Daten zum Auffinden von Wörtern und Elementen:
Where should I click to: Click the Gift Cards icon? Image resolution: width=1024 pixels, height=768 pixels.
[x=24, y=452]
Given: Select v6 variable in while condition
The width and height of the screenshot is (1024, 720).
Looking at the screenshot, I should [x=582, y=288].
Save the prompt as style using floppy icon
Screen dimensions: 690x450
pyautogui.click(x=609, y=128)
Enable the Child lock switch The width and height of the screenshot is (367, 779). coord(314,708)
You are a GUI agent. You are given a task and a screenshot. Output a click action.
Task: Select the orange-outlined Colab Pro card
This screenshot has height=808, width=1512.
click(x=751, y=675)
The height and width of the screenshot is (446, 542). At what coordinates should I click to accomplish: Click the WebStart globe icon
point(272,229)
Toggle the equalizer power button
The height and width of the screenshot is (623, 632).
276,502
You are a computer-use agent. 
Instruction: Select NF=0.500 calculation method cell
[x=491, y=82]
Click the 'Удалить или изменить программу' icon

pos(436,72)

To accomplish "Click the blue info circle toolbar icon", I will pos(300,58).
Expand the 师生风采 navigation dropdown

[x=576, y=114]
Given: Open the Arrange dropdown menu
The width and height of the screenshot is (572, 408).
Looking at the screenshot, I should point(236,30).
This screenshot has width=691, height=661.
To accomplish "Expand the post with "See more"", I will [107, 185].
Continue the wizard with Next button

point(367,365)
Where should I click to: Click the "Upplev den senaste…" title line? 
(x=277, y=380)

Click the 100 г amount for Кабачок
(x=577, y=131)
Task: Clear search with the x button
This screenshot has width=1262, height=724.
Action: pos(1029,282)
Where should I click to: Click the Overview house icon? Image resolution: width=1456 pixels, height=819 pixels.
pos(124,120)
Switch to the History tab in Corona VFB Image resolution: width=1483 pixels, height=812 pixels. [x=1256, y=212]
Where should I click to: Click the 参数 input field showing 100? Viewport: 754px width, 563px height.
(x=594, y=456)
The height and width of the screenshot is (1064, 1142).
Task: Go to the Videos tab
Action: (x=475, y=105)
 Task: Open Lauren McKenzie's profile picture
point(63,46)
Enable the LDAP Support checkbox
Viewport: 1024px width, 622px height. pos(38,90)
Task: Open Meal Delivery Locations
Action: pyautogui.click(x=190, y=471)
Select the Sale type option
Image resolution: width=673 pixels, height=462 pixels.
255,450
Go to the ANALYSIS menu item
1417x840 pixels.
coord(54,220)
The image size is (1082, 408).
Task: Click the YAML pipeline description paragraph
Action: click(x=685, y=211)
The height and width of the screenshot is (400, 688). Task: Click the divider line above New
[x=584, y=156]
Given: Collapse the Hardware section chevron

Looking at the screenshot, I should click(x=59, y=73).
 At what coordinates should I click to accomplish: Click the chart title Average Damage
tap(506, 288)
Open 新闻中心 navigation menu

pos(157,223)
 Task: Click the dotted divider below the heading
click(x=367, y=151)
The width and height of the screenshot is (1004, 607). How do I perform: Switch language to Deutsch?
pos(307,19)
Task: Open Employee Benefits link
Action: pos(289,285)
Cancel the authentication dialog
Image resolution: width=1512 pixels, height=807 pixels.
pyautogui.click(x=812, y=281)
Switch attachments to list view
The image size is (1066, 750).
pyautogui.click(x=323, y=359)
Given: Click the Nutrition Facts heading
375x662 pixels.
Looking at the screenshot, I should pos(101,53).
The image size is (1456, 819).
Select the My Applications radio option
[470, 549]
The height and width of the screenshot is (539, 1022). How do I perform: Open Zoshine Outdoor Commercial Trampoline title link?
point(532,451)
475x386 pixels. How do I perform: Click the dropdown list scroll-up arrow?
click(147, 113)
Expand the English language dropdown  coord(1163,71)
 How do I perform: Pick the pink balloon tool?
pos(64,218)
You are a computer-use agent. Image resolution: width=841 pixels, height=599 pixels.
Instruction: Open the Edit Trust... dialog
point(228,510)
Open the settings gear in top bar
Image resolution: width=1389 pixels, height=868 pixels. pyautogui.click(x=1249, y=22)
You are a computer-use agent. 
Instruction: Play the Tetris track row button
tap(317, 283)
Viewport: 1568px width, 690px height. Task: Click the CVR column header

Zu erledigende Aufgabe
Aktualisiere die Zeilen oben, indem du jedes Vorkommen von "Where should I click to" durch "Where do I need to click to" ersetzt. Alles andere bleibt unverändert.

Endgültige Antwort
Where do I need to click to: Click the Gift Cards icon? Image resolution: width=1024 pixels, height=768 pixels.
[x=24, y=452]
Given: Select v6 variable in while condition
The width and height of the screenshot is (1024, 720).
Looking at the screenshot, I should [x=582, y=288].
Save the prompt as style using floppy icon
Screen dimensions: 690x450
pyautogui.click(x=609, y=128)
Enable the Child lock switch The width and height of the screenshot is (367, 779). coord(314,708)
You are a GUI agent. You are given a task and a screenshot. Output a click action.
Task: Select the orange-outlined Colab Pro card
This screenshot has height=808, width=1512.
click(x=751, y=675)
The height and width of the screenshot is (446, 542). At what coordinates should I click to accomplish: Click the WebStart globe icon
point(272,229)
Toggle the equalizer power button
The height and width of the screenshot is (623, 632).
276,502
You are a computer-use agent. 
Instruction: Select NF=0.500 calculation method cell
[x=491, y=82]
Click the 'Удалить или изменить программу' icon

pos(436,72)

To accomplish "Click the blue info circle toolbar icon", I will pos(300,58).
Expand the 师生风采 navigation dropdown

[x=576, y=114]
Given: Open the Arrange dropdown menu
The width and height of the screenshot is (572, 408).
Looking at the screenshot, I should point(236,30).
This screenshot has width=691, height=661.
To accomplish "Expand the post with "See more"", I will [107, 185].
Continue the wizard with Next button

point(367,365)
Where do I need to click to: Click the "Upplev den senaste…" title line? 
(x=277, y=380)

Click the 100 г amount for Кабачок
(x=577, y=131)
Task: Clear search with the x button
This screenshot has width=1262, height=724.
Action: pos(1029,282)
Where do I need to click to: Click the Overview house icon? Image resolution: width=1456 pixels, height=819 pixels.
pos(124,120)
Switch to the History tab in Corona VFB Image resolution: width=1483 pixels, height=812 pixels. [x=1256, y=212]
Where do I need to click to: Click the 参数 input field showing 100? Viewport: 754px width, 563px height.
(x=594, y=456)
The height and width of the screenshot is (1064, 1142).
Task: Go to the Videos tab
Action: (x=475, y=105)
 Task: Open Lauren McKenzie's profile picture
point(63,46)
Enable the LDAP Support checkbox
Viewport: 1024px width, 622px height. pos(38,90)
Task: Open Meal Delivery Locations
Action: pyautogui.click(x=190, y=471)
Select the Sale type option
Image resolution: width=673 pixels, height=462 pixels.
255,450
Go to the ANALYSIS menu item
1417x840 pixels.
coord(54,220)
The image size is (1082, 408).
Task: Click the YAML pipeline description paragraph
Action: click(x=685, y=211)
The height and width of the screenshot is (400, 688). Task: Click the divider line above New
[x=584, y=156]
Given: Collapse the Hardware section chevron

Looking at the screenshot, I should click(x=59, y=73).
 At what coordinates should I click to accomplish: Click the chart title Average Damage
tap(506, 288)
Open 新闻中心 navigation menu

pos(157,223)
 Task: Click the dotted divider below the heading
click(x=367, y=151)
The width and height of the screenshot is (1004, 607). How do I perform: Switch language to Deutsch?
pos(307,19)
Task: Open Employee Benefits link
Action: pos(289,285)
Cancel the authentication dialog
Image resolution: width=1512 pixels, height=807 pixels.
pyautogui.click(x=812, y=281)
Switch attachments to list view
The image size is (1066, 750).
pyautogui.click(x=323, y=359)
Given: Click the Nutrition Facts heading
375x662 pixels.
Looking at the screenshot, I should pos(101,53).
The image size is (1456, 819).
Select the My Applications radio option
[470, 549]
The height and width of the screenshot is (539, 1022). How do I perform: Open Zoshine Outdoor Commercial Trampoline title link?
point(532,451)
475x386 pixels. How do I perform: Click the dropdown list scroll-up arrow?
click(147, 113)
Expand the English language dropdown  coord(1163,71)
 How do I perform: Pick the pink balloon tool?
pos(64,218)
You are a computer-use agent. Image resolution: width=841 pixels, height=599 pixels.
Instruction: Open the Edit Trust... dialog
point(228,510)
Open the settings gear in top bar
Image resolution: width=1389 pixels, height=868 pixels. pyautogui.click(x=1249, y=22)
You are a computer-use agent. 
Instruction: Play the Tetris track row button
tap(317, 283)
Viewport: 1568px width, 690px height. Task: Click the CVR column header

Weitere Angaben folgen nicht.